#### TASK PROMPT
The expected answer is every line of the material that contains the word "will".

#### MATERIAL FOR THIS EXERCISE
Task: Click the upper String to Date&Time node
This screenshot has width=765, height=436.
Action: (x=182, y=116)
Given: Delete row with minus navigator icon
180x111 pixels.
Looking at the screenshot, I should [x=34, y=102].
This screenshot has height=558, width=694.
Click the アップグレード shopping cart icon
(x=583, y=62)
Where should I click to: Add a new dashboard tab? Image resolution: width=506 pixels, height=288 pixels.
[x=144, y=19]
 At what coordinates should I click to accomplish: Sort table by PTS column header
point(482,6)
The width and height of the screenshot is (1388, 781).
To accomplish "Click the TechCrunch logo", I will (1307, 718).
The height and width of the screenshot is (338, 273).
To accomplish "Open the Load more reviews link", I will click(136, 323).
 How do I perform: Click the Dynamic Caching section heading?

#### WRITTEN RESPONSE
To accomplish "Click the TechCrunch logo", I will (1307, 718).
To accomplish "Open the Load more reviews link", I will click(136, 323).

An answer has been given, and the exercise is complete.